- The Washington Times - Thursday, February 27, 2003

President Bush, surrounded by a dozen top Hispanic officials from his administration, yesterday charged that Senate Democrats are holding up the judicial nomination of a conservative Hispanic lawyer "for purely political reasons."
Addressing the Latino Coalition at a White House event, Mr. Bush said the Senate's two-year delay in voting on Miguel Estrada his nominee to become the first Hispanic on the U.S. Circuit Court of Appeals for the District of Columbia is a "travesty."
"The senators are applying a double standard to Miguel Estrada by requiring him to answer questions that other judicial nominees, over time, have not been forced to answer. And that is not right, and that is not fair," the president said.
Democrats want copies of confidential Justice Department memos Mr. Estrada wrote while working in the solicitor general's office, which represents the White House before the Supreme Court.
They said those writings would reveal how Mr. Estrada would act as a judge.
The Bush administration has refused to release those memos, and seven former solicitors general, both Democratic and Republican, have backed that decision.
While Republicans have the 51 Senate votes needed to confirm Mr. Estrada in a floor vote, the party lacks the 60 votes needed to stop a filibuster, which Democrats have threatened in order to kill the nomination. Democrats say they have 44 senators lined up against Mr. Estrada.
But Mr. Bush said some Democrats in the Senate are flouting "the intention of the United States Constitution and the tradition of the United States Senate itself."

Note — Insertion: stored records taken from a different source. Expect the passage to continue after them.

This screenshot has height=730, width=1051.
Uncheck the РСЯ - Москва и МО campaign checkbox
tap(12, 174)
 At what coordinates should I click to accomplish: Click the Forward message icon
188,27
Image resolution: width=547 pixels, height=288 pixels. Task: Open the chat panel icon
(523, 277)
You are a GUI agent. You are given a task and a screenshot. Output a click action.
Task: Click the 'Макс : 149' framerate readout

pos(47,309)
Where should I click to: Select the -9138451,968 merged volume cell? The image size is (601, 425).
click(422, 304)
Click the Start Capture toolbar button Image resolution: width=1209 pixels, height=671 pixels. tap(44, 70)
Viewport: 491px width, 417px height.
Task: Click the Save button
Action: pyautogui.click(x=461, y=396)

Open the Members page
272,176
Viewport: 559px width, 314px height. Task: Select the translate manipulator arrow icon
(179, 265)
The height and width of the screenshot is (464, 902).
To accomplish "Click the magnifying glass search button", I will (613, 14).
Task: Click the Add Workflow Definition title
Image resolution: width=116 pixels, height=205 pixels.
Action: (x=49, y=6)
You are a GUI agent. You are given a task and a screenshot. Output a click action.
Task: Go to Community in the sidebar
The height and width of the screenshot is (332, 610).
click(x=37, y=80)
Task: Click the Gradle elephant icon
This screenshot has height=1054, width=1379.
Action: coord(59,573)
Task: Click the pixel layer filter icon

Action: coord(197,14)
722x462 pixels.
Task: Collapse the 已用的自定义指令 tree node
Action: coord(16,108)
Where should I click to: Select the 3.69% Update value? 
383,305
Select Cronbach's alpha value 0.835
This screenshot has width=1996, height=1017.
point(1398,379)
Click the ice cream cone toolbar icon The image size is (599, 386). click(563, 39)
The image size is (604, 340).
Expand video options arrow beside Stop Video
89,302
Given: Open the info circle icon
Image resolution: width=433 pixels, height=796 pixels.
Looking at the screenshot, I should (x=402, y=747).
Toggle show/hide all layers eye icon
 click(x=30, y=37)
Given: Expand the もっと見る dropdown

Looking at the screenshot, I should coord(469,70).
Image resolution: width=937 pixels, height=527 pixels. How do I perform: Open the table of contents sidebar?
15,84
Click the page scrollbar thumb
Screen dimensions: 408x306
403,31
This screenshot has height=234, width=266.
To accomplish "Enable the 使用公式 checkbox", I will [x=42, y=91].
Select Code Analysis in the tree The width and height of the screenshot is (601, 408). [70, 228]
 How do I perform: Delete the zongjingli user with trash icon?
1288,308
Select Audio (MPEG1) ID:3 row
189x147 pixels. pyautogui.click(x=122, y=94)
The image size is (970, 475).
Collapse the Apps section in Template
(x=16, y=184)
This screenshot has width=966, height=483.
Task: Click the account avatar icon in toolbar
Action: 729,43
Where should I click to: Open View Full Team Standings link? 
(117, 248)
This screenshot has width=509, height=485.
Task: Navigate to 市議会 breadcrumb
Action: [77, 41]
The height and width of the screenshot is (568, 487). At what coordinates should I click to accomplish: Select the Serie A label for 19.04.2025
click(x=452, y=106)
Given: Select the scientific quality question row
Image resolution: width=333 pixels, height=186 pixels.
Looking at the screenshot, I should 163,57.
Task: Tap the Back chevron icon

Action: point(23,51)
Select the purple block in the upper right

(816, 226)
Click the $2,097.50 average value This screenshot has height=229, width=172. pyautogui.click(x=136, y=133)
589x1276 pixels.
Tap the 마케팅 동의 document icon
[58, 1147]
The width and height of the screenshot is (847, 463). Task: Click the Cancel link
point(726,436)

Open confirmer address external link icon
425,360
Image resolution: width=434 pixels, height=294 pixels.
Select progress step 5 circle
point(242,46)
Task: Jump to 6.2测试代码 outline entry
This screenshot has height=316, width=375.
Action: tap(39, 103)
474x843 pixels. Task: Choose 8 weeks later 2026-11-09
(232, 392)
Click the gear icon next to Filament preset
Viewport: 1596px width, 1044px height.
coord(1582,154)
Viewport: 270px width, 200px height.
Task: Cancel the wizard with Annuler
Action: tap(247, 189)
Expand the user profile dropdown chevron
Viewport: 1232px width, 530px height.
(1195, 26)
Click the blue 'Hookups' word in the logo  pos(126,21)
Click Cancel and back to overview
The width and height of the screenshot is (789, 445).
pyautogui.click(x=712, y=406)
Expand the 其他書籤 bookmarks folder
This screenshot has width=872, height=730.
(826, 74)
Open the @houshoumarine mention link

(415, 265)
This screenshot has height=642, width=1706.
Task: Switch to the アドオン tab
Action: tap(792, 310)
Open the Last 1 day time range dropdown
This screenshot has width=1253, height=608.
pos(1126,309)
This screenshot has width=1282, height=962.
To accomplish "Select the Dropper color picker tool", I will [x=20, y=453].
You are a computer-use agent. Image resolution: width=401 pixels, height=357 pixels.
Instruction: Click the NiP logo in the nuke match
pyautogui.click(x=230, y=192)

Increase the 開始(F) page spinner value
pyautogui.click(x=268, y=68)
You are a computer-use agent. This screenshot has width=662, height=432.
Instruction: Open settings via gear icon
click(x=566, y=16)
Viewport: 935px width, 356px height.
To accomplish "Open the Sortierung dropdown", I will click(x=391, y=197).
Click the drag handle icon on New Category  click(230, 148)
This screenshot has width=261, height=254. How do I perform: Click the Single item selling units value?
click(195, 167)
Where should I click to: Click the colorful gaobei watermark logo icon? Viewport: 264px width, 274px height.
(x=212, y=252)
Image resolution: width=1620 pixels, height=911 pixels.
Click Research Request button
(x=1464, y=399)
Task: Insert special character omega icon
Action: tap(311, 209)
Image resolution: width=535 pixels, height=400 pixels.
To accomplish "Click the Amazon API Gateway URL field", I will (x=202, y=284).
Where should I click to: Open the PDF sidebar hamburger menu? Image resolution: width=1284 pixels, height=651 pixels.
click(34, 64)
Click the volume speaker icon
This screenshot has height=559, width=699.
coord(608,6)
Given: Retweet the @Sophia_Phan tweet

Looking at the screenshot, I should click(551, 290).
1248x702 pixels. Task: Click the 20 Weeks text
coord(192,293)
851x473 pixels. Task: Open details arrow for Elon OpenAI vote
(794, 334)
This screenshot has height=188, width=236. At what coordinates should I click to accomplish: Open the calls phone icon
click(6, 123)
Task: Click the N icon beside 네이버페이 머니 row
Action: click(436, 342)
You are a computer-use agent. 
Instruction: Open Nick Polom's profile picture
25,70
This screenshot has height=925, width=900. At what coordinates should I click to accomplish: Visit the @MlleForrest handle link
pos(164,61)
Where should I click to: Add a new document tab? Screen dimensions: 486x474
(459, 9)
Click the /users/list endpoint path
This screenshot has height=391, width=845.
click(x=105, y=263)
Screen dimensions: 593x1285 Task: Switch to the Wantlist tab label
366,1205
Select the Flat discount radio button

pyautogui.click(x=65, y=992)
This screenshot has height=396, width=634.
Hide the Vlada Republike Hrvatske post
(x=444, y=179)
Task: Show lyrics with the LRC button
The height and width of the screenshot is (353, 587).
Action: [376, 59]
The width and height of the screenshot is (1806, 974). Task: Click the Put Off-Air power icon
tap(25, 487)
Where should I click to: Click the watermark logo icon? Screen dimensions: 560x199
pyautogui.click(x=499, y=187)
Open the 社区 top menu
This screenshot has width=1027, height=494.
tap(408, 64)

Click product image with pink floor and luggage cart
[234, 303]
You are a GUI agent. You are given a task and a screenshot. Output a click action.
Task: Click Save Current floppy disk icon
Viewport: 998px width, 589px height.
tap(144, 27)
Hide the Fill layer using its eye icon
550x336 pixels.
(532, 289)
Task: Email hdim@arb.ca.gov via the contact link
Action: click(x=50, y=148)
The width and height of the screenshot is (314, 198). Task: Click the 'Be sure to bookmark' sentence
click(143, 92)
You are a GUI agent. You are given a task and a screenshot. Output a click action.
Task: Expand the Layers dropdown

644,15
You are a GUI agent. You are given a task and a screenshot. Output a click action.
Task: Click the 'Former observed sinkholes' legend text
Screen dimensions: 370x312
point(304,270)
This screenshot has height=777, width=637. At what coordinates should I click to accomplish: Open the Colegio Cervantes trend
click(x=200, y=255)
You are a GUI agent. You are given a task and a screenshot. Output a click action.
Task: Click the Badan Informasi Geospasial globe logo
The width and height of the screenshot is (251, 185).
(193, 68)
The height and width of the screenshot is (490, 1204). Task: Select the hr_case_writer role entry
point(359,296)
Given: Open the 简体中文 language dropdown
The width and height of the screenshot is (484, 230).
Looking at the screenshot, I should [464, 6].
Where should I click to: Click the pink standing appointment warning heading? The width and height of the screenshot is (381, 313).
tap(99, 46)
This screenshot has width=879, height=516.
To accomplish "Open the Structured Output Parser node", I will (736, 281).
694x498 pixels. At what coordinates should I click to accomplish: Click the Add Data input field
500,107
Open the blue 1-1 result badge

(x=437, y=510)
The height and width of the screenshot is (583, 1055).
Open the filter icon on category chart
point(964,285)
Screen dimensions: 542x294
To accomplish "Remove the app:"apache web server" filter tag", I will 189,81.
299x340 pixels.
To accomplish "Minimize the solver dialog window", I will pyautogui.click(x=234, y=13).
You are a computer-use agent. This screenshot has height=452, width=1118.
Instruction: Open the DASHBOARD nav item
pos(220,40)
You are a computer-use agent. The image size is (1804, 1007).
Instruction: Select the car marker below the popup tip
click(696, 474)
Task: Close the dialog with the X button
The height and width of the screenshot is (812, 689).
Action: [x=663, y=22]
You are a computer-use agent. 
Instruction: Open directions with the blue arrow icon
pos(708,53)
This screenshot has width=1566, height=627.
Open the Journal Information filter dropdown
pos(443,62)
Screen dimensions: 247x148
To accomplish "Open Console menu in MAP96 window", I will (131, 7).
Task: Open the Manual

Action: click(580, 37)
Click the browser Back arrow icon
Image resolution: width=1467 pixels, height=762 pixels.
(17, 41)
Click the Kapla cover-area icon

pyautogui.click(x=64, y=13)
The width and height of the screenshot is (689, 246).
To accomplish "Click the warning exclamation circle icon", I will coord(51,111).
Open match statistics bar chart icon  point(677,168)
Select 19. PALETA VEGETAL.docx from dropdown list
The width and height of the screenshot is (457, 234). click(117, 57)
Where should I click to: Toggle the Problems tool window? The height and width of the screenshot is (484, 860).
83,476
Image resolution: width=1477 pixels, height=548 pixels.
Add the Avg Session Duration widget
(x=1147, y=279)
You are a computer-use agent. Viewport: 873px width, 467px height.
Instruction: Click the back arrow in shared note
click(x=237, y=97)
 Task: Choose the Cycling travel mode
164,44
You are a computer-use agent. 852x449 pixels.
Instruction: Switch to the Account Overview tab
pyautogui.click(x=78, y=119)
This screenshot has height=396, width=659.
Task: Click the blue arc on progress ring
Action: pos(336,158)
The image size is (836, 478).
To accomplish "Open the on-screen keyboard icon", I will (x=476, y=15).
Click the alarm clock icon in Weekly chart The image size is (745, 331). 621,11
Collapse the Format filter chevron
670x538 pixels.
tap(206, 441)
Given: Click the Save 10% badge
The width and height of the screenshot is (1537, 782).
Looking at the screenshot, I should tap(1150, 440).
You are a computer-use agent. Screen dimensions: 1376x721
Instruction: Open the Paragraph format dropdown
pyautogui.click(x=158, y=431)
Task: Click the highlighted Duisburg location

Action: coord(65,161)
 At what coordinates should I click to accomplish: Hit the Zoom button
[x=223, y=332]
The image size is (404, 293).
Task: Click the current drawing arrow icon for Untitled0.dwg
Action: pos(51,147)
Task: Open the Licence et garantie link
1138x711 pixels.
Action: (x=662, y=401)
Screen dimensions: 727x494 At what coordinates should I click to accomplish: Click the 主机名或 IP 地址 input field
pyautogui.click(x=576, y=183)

While the Honduran-born Estrada is a Harvard Law School graduate who served as a law clerk to Supreme Court Justice Anthony M. Kennedy, a federal prosecutor in New York and assistant to the solicitor general of the United States, Democrats say he should not get the post because, they maintain, he did not sufficiently answer their questions about judicial philosophy.
The Senate's most liberal members including Edward M. Kennedy of Massachusetts and Patrick J. Leahy of Vermont say Mr. Estrada has been evasive during three weeks of hearings, refusing to answer questions about specific issues, including abortion rights.
But yesterday, after the Latino Coalition began airing radio ads in Florida and a handful of other states in support of the 41-year-old Estrada, Sen. Bill Nelson, Florida Democrat, announced he would support the nomination.
Liberals charge Mr. Bush with seeking to pack the judiciary with conservatives.
The judicial battle is viewed as a dress rehearsal for Mr. Bush's first U.S. Supreme Court nominee, who could be Mr. Estrada.
The U.S. Circuit Court of Appeals for the District of Columbia is considered the nation's second-most-powerful court because it often resolves disputes between the executive and legislative branches of government.
Three current Supreme Court justices once sat on it.
The Senate's top Democrat on Tuesday urged Republicans to drop the Estrada nomination.
"As this economy worsens, we spend our time on the floor totally consumed with one nomination having to do with a circuit court nominee for the District of Columbia," said Senate Minority Leader Tom Daschle of South Dakota.
As the debate about Mr. Estrada continues, Republicans are trying to gain the support of Democrats from states with large Hispanic populations.
Yesterday, Secretary of Housing and Urban Development Mel Martinez joined Senate Republican leaders and several other top Hispanic administration officials in urging a floor vote on Mr. Estrada.